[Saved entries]
╭──
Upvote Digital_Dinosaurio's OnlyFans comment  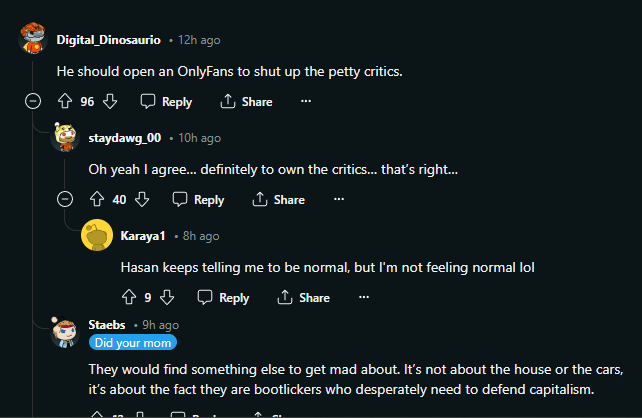pyautogui.click(x=65, y=101)
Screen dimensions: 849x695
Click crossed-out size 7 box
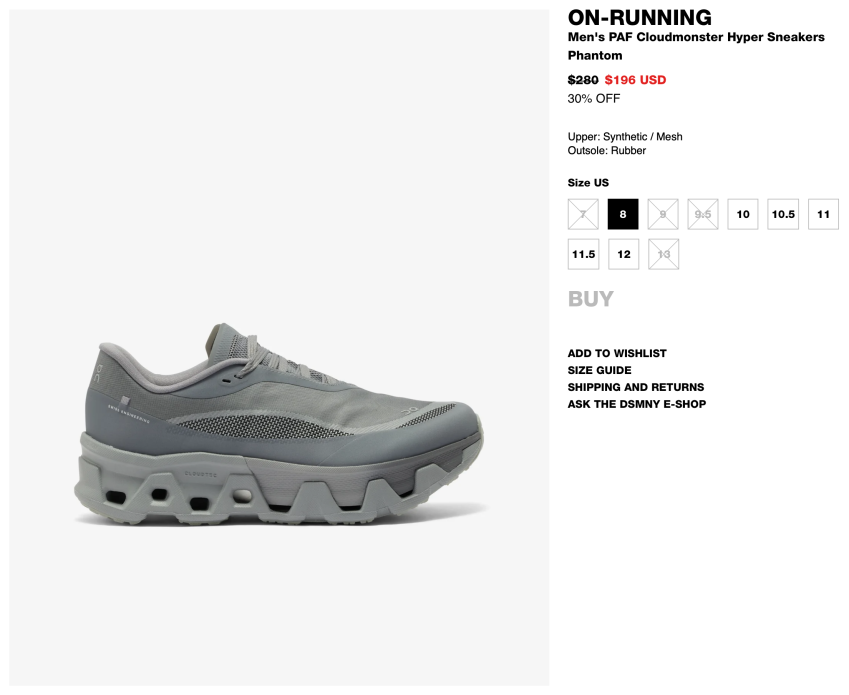point(583,214)
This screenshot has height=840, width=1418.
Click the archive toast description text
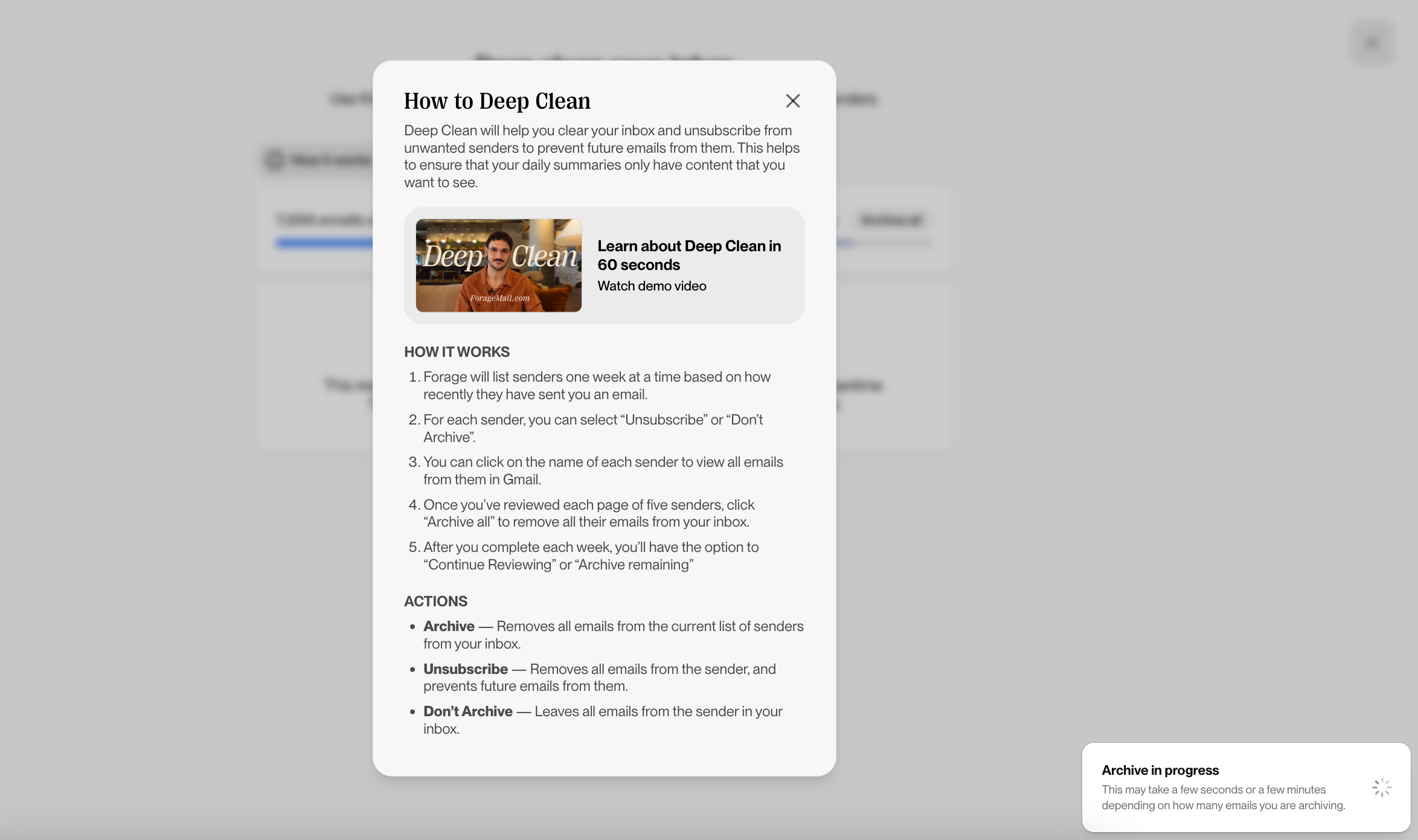[1222, 797]
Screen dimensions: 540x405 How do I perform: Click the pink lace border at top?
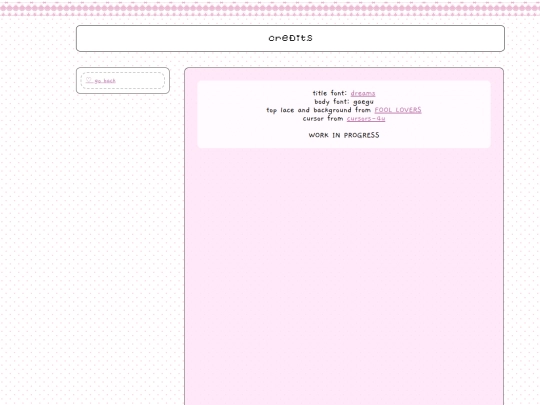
╰──
SET PROBLEM: Collect every line of the data above that contains the string "dimensions", treating case as significant.

CORRECT OUTPUT:
Screen dimensions: 849x695
Screen dimensions: 540x405 How do I perform: Click the pink lace border at top?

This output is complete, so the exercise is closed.